• [Brief] Only lines with the string "empty" should be returned from the data below.

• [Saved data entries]

▽

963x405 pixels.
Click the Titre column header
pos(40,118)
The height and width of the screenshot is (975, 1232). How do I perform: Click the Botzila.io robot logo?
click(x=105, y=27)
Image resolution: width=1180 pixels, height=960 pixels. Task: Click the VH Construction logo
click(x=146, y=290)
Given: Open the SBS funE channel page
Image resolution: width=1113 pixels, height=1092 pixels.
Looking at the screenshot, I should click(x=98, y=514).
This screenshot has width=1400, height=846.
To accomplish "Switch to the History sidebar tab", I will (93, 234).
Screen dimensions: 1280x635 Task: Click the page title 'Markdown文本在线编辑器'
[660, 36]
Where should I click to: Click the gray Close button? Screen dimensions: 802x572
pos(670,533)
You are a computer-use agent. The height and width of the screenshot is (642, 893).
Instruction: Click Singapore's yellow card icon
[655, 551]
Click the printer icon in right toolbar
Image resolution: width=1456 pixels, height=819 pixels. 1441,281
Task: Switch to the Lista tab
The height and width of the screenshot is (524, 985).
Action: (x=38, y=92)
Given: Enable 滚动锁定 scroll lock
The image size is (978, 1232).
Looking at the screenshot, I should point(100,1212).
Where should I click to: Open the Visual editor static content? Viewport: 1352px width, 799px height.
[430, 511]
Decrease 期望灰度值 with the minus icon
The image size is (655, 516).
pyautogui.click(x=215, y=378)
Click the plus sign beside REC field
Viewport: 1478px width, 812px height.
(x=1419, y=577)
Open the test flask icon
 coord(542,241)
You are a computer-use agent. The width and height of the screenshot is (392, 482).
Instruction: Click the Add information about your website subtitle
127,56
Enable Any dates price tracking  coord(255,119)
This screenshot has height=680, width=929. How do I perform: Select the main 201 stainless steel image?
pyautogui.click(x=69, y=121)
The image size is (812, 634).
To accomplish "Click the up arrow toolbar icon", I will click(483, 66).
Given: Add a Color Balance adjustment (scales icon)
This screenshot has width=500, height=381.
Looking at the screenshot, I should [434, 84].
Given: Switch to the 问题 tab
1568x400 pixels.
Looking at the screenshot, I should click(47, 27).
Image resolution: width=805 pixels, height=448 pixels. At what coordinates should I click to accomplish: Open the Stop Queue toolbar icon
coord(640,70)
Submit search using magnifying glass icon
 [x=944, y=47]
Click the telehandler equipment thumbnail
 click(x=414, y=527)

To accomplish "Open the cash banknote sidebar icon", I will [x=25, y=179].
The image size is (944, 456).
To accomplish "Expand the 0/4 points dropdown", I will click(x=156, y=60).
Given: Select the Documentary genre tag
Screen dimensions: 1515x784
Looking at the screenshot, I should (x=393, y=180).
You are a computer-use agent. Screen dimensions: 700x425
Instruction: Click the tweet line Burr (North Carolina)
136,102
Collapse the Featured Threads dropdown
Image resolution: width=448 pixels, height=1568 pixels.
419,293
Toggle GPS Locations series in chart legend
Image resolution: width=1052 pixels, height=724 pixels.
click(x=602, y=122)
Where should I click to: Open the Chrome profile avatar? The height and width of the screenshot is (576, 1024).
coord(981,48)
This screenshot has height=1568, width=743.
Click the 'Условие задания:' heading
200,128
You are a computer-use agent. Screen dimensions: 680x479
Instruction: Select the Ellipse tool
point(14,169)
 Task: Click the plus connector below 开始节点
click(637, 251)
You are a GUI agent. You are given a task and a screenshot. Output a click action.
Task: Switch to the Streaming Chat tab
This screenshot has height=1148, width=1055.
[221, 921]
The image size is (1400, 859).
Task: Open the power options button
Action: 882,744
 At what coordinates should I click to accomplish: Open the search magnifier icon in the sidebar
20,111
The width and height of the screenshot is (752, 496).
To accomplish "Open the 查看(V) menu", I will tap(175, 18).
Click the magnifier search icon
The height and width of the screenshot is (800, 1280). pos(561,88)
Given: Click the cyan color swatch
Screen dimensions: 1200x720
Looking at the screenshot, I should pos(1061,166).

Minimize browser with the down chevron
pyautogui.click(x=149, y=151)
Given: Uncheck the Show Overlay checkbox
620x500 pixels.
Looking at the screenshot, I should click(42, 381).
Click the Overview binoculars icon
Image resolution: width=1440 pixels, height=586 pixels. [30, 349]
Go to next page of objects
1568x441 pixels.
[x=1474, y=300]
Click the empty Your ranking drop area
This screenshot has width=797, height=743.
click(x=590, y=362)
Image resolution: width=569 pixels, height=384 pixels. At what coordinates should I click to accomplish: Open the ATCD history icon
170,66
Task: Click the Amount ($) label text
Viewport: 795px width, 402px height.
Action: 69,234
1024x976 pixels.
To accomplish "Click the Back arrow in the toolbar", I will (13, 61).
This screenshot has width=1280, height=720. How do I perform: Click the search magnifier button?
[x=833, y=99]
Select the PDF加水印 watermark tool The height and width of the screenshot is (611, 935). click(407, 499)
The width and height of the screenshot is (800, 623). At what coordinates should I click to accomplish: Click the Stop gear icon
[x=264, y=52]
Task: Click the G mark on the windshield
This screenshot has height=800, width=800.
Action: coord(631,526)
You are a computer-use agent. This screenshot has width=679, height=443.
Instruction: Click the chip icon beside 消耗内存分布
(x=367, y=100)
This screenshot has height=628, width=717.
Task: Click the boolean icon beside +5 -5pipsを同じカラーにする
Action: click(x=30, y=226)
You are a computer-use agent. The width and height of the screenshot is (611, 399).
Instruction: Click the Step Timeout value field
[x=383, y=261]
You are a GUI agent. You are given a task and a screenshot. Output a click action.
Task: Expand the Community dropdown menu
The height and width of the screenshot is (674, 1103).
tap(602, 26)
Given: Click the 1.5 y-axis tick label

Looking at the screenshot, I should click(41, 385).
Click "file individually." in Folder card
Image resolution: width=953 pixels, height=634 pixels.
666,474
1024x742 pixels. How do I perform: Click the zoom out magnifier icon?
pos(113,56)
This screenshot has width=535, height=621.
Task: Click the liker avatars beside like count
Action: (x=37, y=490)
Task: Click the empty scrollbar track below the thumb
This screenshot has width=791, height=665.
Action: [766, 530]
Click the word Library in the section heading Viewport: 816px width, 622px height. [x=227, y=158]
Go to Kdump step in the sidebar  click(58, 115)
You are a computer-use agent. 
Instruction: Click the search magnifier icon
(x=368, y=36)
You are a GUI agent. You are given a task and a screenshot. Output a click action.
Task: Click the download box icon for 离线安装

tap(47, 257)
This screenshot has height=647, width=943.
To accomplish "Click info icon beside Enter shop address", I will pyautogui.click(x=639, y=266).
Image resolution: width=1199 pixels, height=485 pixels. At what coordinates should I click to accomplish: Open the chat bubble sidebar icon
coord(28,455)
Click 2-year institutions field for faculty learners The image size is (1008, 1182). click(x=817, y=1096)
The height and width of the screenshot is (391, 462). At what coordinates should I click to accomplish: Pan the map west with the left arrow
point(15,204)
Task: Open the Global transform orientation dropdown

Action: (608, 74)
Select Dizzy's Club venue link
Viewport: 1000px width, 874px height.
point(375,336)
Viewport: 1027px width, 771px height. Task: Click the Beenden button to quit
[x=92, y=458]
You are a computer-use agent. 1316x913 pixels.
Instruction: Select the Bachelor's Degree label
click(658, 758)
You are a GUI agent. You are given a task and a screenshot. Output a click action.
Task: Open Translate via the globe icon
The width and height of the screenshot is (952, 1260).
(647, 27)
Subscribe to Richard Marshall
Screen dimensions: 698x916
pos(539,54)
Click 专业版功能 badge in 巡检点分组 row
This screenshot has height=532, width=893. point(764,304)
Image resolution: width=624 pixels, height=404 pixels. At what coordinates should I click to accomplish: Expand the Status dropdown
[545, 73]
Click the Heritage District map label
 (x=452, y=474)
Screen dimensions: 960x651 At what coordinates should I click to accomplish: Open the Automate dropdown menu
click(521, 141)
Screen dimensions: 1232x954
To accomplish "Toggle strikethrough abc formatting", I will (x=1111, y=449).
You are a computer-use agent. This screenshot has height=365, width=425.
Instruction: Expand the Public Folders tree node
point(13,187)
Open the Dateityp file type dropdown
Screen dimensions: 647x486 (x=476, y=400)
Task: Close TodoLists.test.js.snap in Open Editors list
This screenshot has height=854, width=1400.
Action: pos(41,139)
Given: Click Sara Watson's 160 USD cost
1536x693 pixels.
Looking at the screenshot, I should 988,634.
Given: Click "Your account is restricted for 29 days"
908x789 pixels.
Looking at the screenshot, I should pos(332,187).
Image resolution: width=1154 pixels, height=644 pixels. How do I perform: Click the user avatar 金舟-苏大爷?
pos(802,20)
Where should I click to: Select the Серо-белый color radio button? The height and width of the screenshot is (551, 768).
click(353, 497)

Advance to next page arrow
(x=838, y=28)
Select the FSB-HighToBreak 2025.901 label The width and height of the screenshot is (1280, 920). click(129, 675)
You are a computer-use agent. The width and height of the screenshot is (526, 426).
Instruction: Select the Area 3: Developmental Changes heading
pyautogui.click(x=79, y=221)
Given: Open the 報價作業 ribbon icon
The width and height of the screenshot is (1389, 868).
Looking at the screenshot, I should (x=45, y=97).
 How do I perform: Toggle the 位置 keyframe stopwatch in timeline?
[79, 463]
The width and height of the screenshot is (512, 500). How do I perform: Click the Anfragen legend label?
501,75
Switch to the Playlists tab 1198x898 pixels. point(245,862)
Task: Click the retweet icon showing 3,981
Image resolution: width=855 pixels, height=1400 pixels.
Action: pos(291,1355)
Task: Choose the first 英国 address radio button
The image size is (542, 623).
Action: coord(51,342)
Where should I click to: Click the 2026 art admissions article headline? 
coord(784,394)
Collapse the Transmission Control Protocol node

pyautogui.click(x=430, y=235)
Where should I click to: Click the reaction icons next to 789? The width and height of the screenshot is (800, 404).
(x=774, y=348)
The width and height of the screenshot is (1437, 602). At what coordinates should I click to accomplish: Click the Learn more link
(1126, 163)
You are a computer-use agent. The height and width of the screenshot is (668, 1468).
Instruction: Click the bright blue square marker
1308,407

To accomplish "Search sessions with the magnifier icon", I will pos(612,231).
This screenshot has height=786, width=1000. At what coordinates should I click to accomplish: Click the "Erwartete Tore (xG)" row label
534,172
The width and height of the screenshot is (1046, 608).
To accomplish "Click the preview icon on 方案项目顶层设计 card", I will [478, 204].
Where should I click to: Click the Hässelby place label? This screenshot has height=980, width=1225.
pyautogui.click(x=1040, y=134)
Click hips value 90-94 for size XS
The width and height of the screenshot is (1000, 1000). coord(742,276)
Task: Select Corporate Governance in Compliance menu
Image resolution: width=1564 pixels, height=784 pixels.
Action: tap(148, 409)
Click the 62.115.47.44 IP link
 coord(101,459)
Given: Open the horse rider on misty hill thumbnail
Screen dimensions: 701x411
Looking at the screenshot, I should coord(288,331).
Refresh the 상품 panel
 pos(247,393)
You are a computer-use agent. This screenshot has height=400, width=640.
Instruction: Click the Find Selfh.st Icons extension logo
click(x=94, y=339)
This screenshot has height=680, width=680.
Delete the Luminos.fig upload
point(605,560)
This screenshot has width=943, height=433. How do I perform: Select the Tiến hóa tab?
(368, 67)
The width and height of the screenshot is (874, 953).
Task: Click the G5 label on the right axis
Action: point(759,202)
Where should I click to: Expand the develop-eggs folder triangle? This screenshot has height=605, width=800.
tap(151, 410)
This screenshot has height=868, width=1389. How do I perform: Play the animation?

△

• [Solution to the problem]
Click the empty Your ranking drop area
Task: Click the empty scrollbar track below the thumb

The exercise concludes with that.